_ÍTEMS_
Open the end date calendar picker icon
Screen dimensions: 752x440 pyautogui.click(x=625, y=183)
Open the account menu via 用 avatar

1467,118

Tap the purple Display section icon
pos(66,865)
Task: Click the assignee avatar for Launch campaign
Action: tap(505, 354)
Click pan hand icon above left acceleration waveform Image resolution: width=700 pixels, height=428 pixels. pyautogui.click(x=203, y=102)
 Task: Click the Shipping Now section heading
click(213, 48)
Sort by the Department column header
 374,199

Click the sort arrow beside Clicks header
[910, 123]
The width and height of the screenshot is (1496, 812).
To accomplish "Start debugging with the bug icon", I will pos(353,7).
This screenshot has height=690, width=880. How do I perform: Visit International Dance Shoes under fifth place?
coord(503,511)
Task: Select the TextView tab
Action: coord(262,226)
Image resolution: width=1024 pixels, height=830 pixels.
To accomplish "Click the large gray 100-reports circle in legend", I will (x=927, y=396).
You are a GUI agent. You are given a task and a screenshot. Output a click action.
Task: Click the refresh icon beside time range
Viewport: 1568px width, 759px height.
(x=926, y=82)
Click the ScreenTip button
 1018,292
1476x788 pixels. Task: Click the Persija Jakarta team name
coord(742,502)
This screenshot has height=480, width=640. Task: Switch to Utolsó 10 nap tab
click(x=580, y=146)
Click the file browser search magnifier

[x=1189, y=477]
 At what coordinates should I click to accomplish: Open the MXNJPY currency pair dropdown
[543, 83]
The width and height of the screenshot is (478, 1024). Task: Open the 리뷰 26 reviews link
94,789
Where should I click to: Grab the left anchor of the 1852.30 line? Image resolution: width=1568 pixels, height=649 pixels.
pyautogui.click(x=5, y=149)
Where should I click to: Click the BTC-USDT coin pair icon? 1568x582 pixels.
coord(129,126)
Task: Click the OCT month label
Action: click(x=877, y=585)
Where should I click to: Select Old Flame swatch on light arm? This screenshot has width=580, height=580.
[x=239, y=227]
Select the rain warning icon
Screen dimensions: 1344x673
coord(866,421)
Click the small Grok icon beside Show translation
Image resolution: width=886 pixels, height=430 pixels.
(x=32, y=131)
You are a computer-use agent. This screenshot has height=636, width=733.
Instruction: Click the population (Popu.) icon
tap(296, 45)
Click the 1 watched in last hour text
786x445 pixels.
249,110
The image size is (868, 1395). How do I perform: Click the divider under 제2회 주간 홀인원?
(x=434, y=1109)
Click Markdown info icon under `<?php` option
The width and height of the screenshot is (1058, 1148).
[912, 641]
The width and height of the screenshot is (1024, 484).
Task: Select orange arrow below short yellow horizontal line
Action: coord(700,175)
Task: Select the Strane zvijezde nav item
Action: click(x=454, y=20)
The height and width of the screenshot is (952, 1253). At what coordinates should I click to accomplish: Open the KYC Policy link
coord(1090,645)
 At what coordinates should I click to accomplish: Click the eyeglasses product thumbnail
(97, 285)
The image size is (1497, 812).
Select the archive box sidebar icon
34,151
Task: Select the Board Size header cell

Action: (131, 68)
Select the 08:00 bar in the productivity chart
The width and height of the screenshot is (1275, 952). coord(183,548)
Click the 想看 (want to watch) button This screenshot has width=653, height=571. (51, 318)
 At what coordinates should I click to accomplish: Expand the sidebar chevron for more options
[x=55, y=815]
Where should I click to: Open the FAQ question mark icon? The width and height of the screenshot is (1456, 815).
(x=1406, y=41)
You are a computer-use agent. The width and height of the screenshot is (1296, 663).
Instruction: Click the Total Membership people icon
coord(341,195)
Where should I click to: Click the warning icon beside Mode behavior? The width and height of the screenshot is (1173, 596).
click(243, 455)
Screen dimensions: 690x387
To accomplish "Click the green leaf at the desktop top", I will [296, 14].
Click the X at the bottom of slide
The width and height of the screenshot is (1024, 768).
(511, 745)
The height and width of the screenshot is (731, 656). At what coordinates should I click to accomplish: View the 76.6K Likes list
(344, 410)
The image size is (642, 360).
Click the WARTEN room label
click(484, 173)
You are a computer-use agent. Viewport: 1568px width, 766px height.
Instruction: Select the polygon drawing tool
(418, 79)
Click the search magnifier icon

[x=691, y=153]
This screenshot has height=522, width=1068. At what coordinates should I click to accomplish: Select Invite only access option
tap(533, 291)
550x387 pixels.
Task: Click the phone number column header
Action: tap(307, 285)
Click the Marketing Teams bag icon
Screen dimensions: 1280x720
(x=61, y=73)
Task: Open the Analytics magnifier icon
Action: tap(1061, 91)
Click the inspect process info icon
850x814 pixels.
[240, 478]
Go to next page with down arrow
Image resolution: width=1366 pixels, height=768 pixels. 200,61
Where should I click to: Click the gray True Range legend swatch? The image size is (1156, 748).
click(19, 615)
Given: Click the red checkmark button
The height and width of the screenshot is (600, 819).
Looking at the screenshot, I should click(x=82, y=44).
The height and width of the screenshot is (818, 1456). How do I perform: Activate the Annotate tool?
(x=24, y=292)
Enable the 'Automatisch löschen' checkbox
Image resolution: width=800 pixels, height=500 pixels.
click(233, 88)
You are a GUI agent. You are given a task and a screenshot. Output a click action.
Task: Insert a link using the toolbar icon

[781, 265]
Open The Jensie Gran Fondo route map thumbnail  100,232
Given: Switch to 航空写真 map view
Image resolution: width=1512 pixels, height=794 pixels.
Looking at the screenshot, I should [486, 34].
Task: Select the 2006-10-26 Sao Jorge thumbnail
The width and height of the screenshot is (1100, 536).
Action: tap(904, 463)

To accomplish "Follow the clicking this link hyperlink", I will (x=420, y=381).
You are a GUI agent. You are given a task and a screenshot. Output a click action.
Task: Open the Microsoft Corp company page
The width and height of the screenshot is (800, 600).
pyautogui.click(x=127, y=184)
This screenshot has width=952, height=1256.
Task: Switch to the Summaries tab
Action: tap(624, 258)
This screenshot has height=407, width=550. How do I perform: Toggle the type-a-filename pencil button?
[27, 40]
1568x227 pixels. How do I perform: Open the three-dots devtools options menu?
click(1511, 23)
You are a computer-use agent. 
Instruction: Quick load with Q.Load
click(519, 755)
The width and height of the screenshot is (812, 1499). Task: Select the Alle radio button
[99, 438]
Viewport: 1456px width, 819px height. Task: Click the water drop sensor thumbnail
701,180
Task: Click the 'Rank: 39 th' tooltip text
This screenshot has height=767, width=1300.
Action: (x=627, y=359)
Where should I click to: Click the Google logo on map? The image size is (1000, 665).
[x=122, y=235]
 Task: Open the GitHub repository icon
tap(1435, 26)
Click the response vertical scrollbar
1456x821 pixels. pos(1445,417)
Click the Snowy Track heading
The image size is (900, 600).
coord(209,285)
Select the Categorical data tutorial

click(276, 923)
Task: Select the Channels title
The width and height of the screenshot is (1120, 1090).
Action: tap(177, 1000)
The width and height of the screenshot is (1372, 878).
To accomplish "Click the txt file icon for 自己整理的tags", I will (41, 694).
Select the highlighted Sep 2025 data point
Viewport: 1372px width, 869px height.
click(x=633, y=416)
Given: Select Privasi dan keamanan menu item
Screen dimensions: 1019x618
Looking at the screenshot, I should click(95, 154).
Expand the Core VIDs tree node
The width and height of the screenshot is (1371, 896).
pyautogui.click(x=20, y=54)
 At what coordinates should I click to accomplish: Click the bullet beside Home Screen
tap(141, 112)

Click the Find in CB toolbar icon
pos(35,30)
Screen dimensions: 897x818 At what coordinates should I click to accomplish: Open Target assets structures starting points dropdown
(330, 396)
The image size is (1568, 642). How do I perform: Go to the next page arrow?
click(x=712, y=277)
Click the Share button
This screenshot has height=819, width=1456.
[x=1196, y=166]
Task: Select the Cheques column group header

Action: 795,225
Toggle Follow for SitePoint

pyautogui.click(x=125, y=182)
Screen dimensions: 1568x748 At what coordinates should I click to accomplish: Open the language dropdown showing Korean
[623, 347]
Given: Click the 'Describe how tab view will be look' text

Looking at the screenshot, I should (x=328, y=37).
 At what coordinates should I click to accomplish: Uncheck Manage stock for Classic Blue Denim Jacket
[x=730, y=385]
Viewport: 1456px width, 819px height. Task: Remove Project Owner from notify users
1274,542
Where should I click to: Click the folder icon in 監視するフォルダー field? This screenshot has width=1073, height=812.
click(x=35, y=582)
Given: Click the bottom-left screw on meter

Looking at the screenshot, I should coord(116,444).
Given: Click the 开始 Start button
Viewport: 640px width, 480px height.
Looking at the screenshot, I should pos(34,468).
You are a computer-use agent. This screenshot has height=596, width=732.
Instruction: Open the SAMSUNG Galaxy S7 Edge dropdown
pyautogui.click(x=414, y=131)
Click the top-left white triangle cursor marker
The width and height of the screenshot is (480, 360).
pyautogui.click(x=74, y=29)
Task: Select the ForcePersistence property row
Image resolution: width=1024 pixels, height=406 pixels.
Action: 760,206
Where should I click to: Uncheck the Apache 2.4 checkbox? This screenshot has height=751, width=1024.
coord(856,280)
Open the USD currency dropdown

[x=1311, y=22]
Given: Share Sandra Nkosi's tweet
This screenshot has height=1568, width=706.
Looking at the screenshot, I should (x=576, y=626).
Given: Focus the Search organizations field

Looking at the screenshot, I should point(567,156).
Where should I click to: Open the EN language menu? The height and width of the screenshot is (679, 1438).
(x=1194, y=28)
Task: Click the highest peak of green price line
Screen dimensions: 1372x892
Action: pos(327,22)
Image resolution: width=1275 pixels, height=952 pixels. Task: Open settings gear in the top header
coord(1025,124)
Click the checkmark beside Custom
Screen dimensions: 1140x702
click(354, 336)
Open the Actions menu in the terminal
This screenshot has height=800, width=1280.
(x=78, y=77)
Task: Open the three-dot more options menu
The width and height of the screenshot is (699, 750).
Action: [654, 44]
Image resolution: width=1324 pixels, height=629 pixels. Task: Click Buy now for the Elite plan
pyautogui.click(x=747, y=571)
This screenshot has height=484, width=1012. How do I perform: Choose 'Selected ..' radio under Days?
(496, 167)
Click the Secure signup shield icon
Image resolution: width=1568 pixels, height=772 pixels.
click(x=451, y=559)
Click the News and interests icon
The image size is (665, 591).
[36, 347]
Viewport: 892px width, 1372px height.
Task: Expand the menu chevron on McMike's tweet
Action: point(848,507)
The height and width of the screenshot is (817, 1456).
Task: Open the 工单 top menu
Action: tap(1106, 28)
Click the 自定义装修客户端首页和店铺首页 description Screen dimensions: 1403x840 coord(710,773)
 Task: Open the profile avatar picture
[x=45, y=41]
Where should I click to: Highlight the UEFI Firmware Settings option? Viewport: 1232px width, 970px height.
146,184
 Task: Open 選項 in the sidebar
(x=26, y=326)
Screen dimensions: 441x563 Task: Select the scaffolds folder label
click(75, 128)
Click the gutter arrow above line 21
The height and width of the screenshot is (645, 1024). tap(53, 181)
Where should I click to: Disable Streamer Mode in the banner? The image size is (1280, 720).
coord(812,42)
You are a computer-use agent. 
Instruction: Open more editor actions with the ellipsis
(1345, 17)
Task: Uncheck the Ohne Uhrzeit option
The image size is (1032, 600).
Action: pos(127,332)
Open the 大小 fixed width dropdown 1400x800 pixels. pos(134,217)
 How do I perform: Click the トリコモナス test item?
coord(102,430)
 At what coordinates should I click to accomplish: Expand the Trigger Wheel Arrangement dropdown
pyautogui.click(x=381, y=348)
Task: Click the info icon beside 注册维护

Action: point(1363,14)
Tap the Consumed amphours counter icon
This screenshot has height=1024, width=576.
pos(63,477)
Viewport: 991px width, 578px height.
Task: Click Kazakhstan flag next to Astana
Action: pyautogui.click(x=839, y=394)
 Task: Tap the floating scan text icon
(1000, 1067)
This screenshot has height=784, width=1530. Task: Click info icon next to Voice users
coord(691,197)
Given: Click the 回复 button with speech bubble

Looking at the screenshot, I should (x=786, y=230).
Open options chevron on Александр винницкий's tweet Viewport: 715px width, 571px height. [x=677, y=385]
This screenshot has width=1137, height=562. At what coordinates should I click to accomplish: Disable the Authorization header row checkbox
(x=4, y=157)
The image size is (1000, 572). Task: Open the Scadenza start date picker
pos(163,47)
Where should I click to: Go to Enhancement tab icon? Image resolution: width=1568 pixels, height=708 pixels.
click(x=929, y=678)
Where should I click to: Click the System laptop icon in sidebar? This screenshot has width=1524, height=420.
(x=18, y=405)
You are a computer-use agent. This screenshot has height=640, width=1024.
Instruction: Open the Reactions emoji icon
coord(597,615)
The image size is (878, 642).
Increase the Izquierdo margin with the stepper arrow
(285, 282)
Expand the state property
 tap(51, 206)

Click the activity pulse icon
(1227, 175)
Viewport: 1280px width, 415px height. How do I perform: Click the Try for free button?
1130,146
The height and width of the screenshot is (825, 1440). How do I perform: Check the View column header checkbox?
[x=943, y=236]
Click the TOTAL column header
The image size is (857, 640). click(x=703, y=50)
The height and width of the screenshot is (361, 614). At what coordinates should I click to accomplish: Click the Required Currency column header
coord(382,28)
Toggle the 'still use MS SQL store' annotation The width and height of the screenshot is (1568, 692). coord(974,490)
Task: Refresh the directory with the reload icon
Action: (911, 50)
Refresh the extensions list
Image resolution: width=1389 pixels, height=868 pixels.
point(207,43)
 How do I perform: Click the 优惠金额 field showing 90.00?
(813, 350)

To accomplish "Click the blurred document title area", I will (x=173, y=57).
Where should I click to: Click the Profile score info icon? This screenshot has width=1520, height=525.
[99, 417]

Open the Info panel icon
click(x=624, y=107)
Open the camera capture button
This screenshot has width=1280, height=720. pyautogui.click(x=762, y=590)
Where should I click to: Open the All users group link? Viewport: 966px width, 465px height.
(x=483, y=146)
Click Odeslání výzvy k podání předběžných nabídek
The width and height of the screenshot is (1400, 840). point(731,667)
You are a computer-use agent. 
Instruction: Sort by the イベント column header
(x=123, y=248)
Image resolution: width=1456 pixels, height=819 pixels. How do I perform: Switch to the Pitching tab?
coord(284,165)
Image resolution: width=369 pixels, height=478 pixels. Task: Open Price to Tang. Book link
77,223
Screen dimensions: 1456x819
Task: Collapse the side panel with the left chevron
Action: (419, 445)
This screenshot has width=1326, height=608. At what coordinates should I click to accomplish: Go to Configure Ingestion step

_QUÉ SE PIDE_
¿Cuántas líneas de los ítems anteriores contienen la palabra "Uncheck"? Responde solo con la cifra.

_RESPUESTA_
3